Mercado de milho segue lento no Sul
Em Santa Catarina, o mercado também segue parado
Em Santa Catarina, o mercado também segue parado - Foto: Canva
O mercado de milho no Sul do país e em Mato Grosso do Sul segue marcado por baixa liquidez, negociações pontuais e postura cautelosa dos compradores, apesar de movimentos localizados de sustentação ou recuperação nos preços. Segundo informações da TF Agroeconômica, o cenário reflete oferta considerada confortável no curto prazo, estoques elevados em algumas regiões e demanda ainda seletiva.
No Rio Grande do Sul, o mercado permanece lento, com compradores abastecidos e negócios restritos. As cotações variam entre R$ 56,00 e R$ 65,00 por saca, com média estadual de R$ 58,18, alta semanal de 0,31%. A sustentação vem da oferta mais limitada em algumas regiões, da recomposição de estoques e da disputa por fretes, fatores que reduzem o espaço para quedas mais fortes.
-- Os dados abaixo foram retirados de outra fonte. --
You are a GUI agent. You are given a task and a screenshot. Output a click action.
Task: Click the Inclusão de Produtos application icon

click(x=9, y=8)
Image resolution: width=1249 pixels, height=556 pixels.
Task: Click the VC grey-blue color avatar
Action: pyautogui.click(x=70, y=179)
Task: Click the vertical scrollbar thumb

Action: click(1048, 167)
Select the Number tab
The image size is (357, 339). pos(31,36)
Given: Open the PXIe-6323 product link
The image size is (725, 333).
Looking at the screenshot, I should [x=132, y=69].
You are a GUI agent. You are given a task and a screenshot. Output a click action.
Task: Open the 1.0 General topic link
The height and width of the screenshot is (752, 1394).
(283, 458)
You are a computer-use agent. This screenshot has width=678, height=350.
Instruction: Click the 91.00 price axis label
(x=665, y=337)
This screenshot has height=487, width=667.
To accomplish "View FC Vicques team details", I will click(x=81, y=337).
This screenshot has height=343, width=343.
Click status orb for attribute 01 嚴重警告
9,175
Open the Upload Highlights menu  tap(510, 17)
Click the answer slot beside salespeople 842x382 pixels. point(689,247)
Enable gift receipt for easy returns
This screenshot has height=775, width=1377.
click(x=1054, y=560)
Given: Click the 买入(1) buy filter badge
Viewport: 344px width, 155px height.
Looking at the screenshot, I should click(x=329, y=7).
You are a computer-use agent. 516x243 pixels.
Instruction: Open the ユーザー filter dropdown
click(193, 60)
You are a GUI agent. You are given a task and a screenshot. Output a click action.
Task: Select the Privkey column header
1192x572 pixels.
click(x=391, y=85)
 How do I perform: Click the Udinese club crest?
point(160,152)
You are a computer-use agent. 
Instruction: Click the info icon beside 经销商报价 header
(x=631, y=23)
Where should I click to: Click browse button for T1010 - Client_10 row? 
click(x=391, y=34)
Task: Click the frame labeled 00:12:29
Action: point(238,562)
O dólar abaixo de R$ 5,00, porém, pressiona a paridade de exportação e reforça a cautela da demanda. Na safra 2025/26, a colheita chegou a 90% da área, ante 86% na semana anterior, ainda limitada pelas chuvas, principalmente na Metade Sul. A produtividade média segue em 7.424 quilos por hectare.
Em Santa Catarina, o mercado também segue parado. As indicações ficam próximas de R$ 75,00 por saca, enquanto a demanda trabalha ao redor de R$ 65,00, mantendo o spot pouco movimentado. O descompasso entre pedidas e ofertas continua travando os negócios, mesmo com disponibilidade interna mais ajustada. No Planalto Norte, as negociações permanecem entre R$ 70,00 e R$ 75,00.
No Paraná, a pressão sobre os preços mantém o ritmo lento. As indicações giram perto de R$ 65,00 por saca, enquanto a demanda aparece em torno de R$ 60,00 CIF. Os preços ao produtor recuaram em regiões como Centro Oriental Paranaense, Oeste, Cascavel, Londrina, Guarapuava, Ponta Grossa e Umuarama.
Em Mato Grosso do Sul, houve recuperação nas cotações, entre R$ 57,00 e R$ 59,00 por saca, com destaque para Maracaju. Ainda assim, a liquidez segue baixa. A bioenergia continua como apoio aos preços, mas a demanda curta limita avanços mais consistentes.